A51Q-0345
Fire in a Changing Climate: Stochastic versus Threshold-constrained Ignitions in a Dynamic Global Vegetation Model

Friday, 18 December 2015
Poster Hall (Moscone South)
Tim Sheehan1,2, Dominique M Bachelet1 and Ken Ferschweiler1, (1)Conservation Biology Institute, Corvallis, OR, United States, (2)Oregon State University, Environmental Sciences, Corvallis, OR, United States
Abstract:
The MC2 dynamic global vegetation model fire module simulates fire occurrence, area burned, and fire impacts including mortality, biomass burned, and nitrogen volatilization. Fire occurrence is based on fuel load levels and vegetation-specific thresholds for three calculated fire weather indices: fine fuel moisture code (FFMC) for the moisture content of fine fuels; build-up index (BUI) for the total amount of fuel available for combustion; and energy release component (ERC) for the total energy available to fire. Ignitions are assumed (i.e. the probability of an ignition source is 1). The model is run with gridded inputs and the fraction of each grid cell burned is limited by a vegetation-specific fire return period (FRP) and the number of years since the last fire occurred in the grid cell. One consequence of assumed ignitions FRP constraint is that similar fire behavior can take place over large areas with identical vegetation type. In regions where thresholds are often exceeded, fires occur frequently (annually in some instances) with a very low fraction of a cell burned. In areas where fire is infrequent, a single hot, dry climate event can result in intense fire over a large region. Both cases can potentially result in large areas with uniform vegetation type and age.

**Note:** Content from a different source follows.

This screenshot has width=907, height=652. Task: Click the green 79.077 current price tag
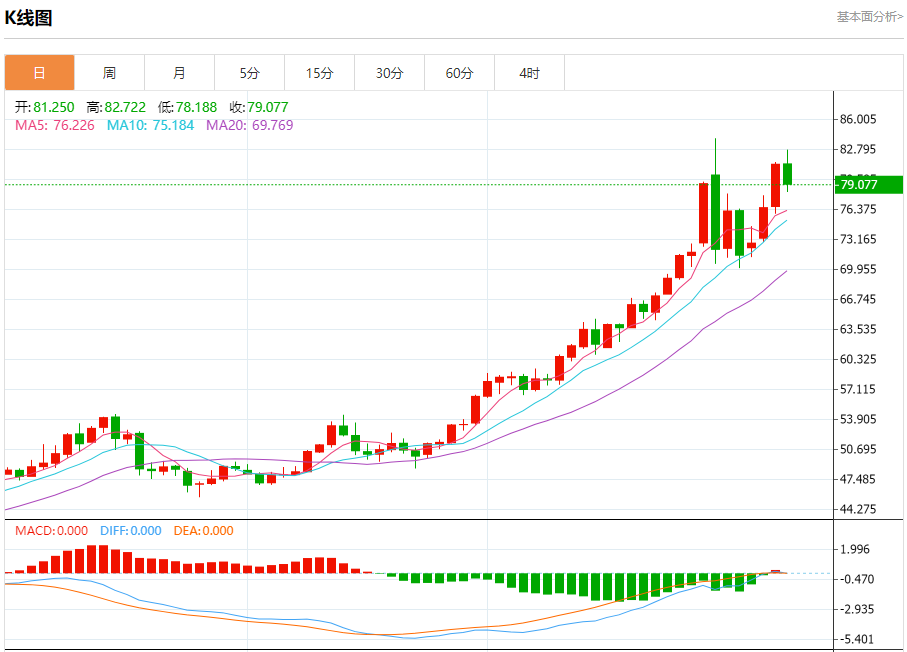tap(868, 184)
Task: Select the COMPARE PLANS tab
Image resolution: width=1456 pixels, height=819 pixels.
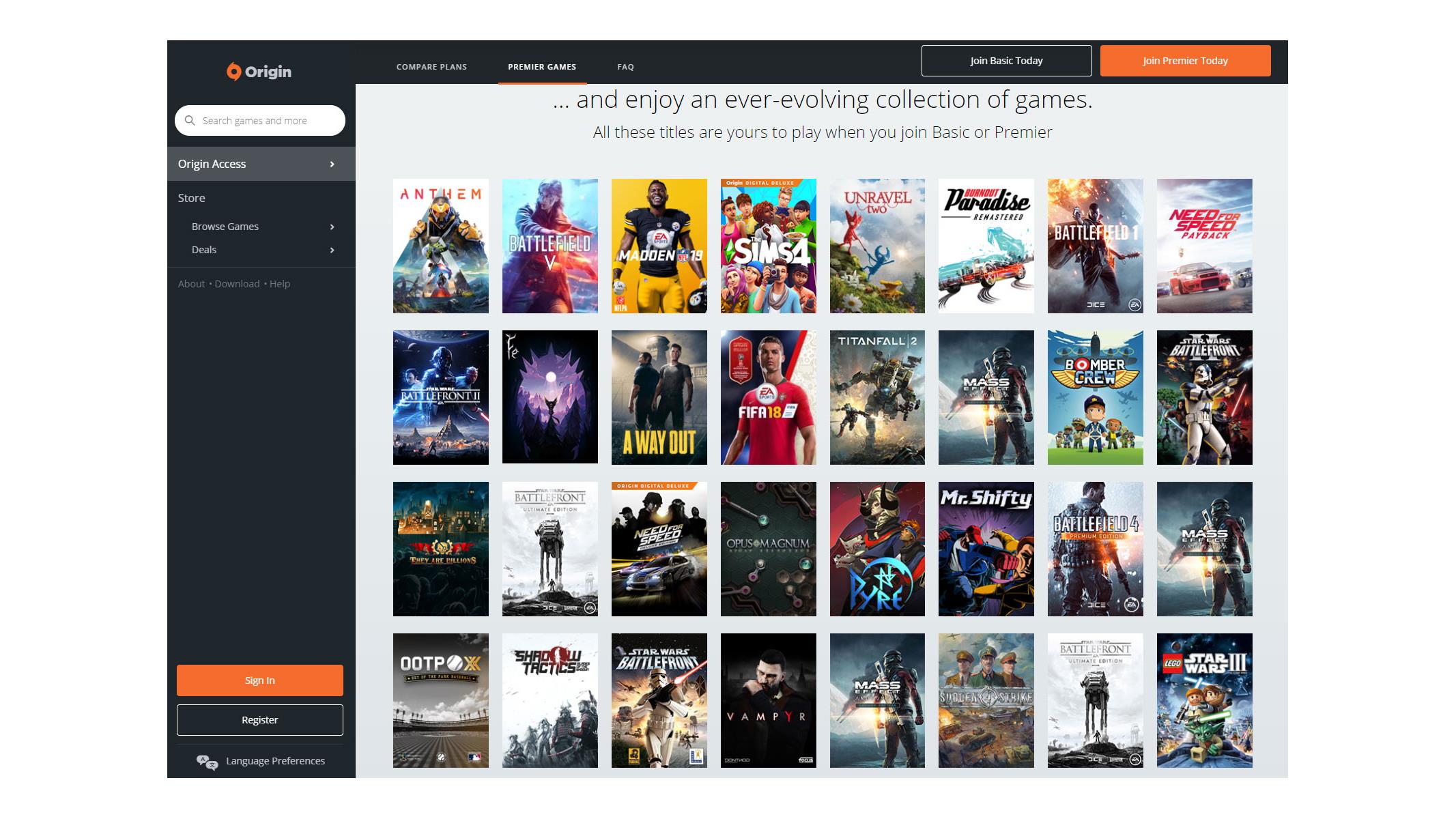Action: pyautogui.click(x=430, y=66)
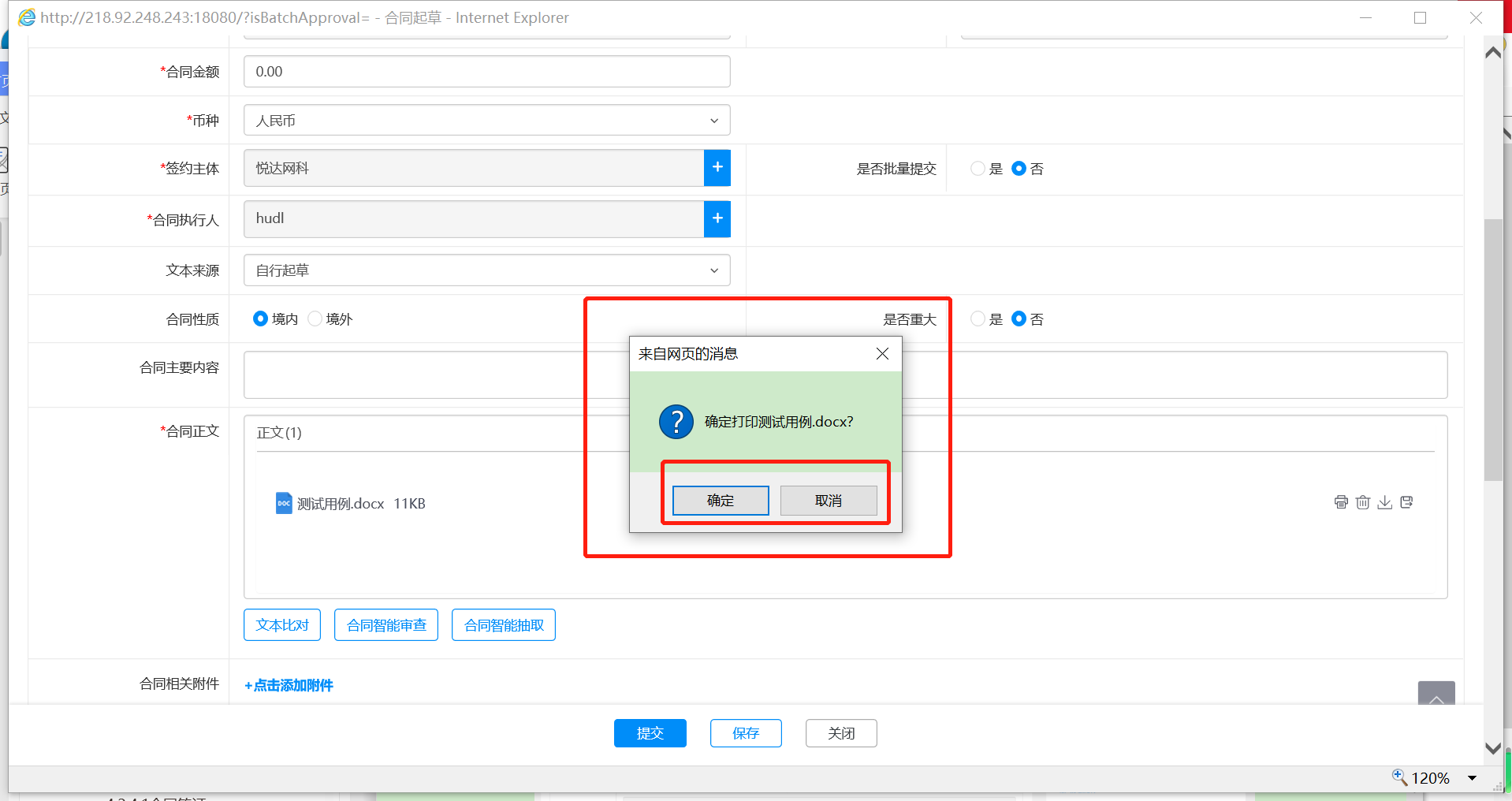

To better reflect realistic fire occurrence, we have developed a stochastic fire occurrence model that: a) uses a map of relative ignition probability and a multiplier to alter overall ignition occurrence; b) adjusts the original fixed fire thresholds with ignition success probabilities based on fire weather indices; and c) calculates spread by using a probability based on slope and wind direction. A Monte Carlo method is used with all three algorithms to determine occurrence. The new stochastic ignition approach yields more variety in fire intensity, a smaller annual total of cells burned, and patchier vegetation.